Australian surfer Mick Fanning narrowly avoided a shark attack for the second time in three years in South Africa on Wednesday.
Fanning, 36, was competing in the quarterfinals of the J-Bay Open in Jeffreys Bay in South Africa's Eastern Cape against Brazilian Gabriel Medina when both athletes had to be pulled out of the water.
Australian television footage showed the reported 8-10 foot Great White swimming around 600 meters from where Fanning and Medina were surfing. Both were pulled from the water; when they returned to competition Medina eliminated Fanning to end his chances of defending his title.
"Look at that thing, that thing is a beast, at least they saw this one.
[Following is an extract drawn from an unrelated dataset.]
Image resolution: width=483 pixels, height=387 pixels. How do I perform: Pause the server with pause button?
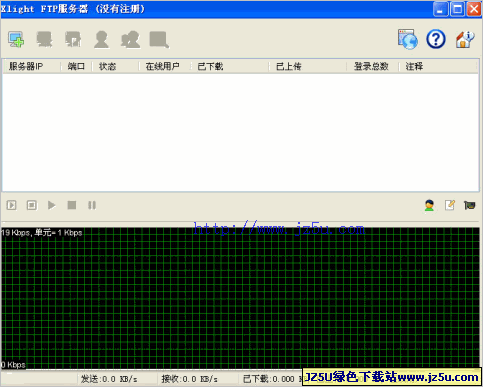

I am glad they got us out of the water," Fanning said when he was shown the footage later in the day.
"Those things are just submarines, however long they are, the roundness of them as well ... they are big, big beasts."
The incident came a day after a mako shark was spotted in Jeffreys Bay 90 meters behind Filipe Toledo, the 22-year-old Brazilian surfer.
In 2015, Fanning had a far closer encounter with a Great White, again in Jeffreys Bay in the same competition. That time, he punched the shark and managed to swim away before providing some indelible quotes. "I just saw the fin, I didn't see the teeth. I was waiting for the teeth to come at me as I was swimming... I punched it in the back," Fanning said of that attack. "I just can't believe it. I'm just tripping. To walk away from that, I'm just so stoked.